**Your goal**: Filter the rows below and copy every line that contains the string "field", treating uppercase and lowercase letters as different.

**Record list**:
_ _ _ _ _ _ _
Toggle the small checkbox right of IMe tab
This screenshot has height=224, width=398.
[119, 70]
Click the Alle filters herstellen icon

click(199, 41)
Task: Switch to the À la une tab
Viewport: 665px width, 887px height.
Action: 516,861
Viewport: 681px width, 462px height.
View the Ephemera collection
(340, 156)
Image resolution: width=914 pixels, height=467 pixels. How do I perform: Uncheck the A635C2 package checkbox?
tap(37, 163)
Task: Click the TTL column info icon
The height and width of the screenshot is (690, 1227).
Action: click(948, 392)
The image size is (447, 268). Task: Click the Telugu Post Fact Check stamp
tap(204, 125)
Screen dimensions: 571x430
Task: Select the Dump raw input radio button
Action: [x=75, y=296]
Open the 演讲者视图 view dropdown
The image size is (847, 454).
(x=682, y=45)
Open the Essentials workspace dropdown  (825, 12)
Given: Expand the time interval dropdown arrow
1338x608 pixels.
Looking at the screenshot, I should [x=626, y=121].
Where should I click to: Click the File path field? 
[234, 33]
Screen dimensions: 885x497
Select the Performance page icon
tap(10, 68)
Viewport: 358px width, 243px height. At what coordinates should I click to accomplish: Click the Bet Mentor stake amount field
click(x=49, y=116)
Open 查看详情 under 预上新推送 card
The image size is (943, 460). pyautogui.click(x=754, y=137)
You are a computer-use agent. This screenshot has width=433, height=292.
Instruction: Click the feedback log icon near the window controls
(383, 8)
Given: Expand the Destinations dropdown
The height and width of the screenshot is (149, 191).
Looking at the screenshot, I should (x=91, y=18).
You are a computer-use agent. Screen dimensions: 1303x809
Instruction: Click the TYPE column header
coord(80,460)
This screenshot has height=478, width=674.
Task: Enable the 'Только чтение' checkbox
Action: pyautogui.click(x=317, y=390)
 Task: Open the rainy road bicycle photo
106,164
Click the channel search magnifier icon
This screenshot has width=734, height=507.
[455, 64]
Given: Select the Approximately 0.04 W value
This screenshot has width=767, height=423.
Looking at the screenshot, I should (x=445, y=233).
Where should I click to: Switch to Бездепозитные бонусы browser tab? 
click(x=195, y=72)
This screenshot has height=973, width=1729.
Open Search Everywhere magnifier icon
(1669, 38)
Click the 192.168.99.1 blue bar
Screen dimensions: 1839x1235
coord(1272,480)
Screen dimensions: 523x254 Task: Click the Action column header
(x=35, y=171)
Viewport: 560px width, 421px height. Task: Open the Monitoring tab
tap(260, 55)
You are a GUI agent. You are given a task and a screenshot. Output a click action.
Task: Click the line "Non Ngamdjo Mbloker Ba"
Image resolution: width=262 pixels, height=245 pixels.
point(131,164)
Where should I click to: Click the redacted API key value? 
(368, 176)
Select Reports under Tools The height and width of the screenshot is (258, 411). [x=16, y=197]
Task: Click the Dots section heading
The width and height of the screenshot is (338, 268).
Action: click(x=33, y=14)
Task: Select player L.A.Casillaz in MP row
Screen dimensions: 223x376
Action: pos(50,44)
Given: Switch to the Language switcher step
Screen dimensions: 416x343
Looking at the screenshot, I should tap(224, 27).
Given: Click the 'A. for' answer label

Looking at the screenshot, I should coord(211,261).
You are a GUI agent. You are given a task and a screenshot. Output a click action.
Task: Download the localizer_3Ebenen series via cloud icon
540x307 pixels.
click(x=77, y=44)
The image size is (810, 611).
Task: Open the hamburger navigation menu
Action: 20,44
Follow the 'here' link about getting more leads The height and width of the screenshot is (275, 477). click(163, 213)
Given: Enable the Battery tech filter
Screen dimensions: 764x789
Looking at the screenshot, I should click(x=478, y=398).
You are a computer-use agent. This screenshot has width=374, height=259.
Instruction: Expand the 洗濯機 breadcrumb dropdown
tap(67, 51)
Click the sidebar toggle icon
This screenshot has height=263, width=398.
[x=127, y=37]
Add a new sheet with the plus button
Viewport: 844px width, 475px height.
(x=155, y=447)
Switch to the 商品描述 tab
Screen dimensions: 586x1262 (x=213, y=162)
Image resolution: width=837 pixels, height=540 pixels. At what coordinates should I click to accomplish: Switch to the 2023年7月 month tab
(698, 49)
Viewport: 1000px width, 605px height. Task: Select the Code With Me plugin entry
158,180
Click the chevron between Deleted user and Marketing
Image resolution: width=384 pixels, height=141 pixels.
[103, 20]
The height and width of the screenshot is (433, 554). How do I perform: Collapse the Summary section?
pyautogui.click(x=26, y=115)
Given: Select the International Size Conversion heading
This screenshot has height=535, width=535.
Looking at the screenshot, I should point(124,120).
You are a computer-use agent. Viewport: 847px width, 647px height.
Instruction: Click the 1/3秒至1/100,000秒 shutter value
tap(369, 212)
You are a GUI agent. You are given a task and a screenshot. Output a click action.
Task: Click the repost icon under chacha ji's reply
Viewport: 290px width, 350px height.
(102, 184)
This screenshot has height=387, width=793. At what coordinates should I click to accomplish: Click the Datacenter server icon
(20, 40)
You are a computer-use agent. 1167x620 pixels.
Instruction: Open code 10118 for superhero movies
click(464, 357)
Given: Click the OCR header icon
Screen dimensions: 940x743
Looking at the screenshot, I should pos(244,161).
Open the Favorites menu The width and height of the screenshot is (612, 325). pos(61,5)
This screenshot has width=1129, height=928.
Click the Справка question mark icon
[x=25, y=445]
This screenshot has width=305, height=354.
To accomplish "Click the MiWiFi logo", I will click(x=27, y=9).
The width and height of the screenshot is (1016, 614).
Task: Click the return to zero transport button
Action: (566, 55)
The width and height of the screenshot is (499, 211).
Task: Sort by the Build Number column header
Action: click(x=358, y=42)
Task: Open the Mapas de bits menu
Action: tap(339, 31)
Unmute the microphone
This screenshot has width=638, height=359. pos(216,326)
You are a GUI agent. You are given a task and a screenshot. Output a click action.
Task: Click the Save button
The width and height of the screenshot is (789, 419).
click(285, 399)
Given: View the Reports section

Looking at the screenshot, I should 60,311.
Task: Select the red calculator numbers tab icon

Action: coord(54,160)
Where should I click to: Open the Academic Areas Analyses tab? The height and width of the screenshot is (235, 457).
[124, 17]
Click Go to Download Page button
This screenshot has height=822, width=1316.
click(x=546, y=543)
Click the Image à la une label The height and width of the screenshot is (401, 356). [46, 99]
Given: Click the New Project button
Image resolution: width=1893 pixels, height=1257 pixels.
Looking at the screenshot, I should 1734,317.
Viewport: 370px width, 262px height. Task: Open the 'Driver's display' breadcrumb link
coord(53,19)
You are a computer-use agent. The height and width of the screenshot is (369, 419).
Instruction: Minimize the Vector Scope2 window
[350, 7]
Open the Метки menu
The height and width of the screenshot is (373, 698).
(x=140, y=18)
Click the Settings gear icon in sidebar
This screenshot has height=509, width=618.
_ _ _ _ _ _ _
**Reply**:
Where should I click to: Click the File path field? 
Viewport: 358px width, 243px height. At what coordinates should I click to accomplish: Click the Bet Mentor stake amount field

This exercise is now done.